*CONSIGNE*: Reproduisez à l'identique tous les items ci-dessous, sans y inclure les images.

Enregistrements:

┄┄┄┄┄┄┄┄┄┄┄┄┄┄┄┄┄┄┄┄

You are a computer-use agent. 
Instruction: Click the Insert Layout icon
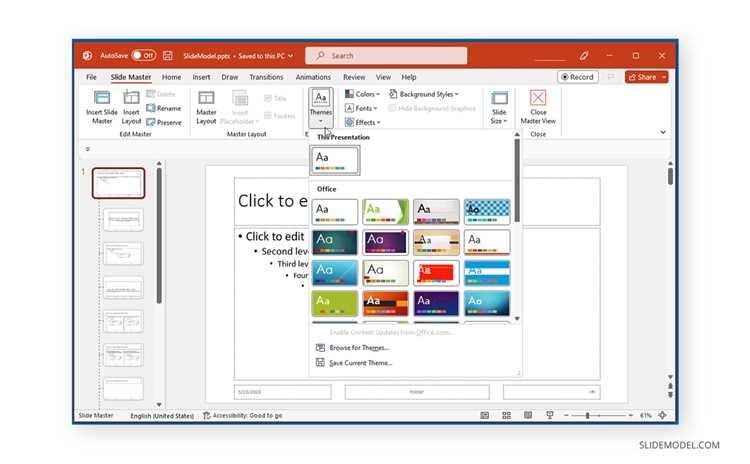tap(131, 98)
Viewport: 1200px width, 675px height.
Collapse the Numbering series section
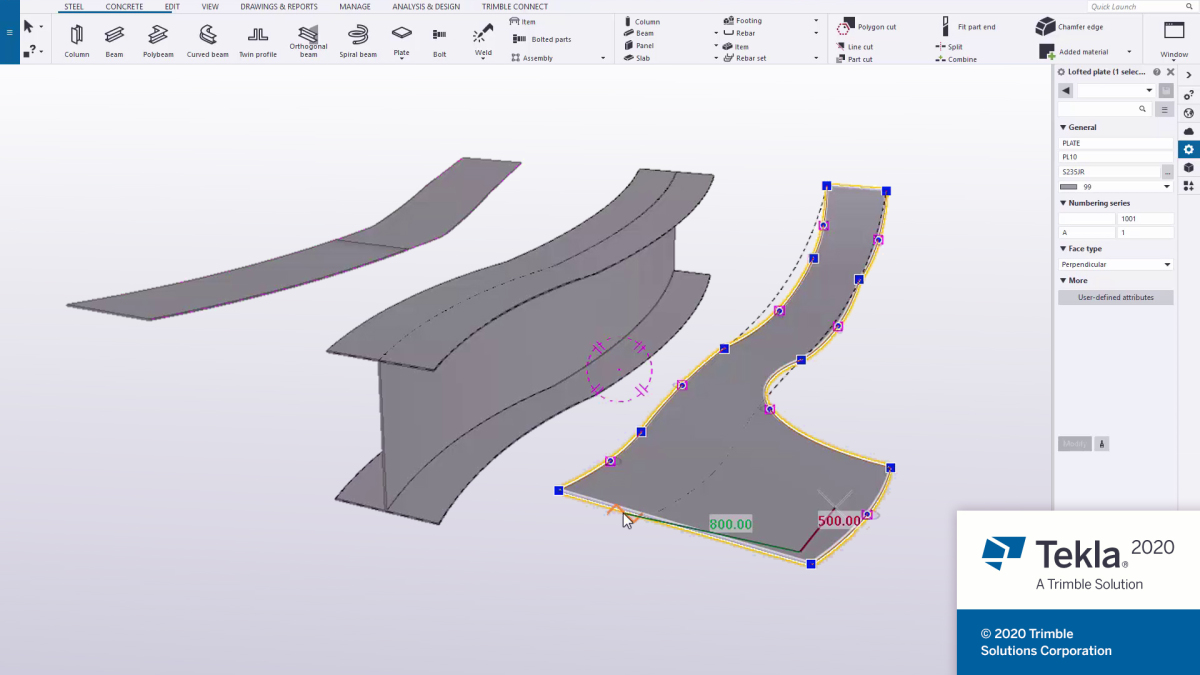[x=1063, y=203]
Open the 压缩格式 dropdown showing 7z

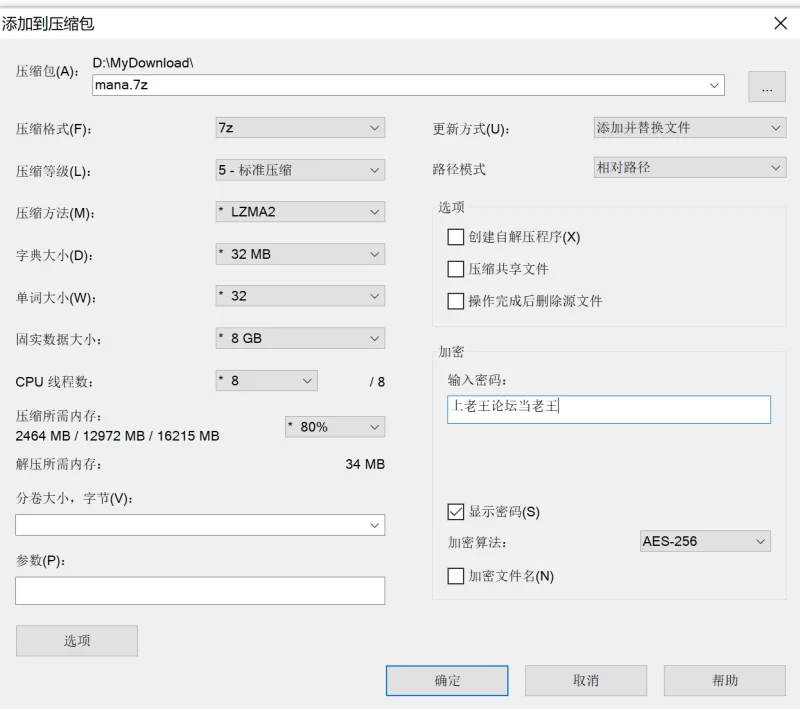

┄┄┄┄┄┄┄┄┄┄┄┄┄┄┄┄┄┄┄┄

*RÉSULTAT DE L'EXERCICE*:
You are a computer-use agent. 
Instruction: Click the Insert Layout icon
tap(131, 98)
Viewport: 1200px width, 675px height.
Collapse the Numbering series section
[x=1063, y=203]
Open the 压缩格式 dropdown showing 7z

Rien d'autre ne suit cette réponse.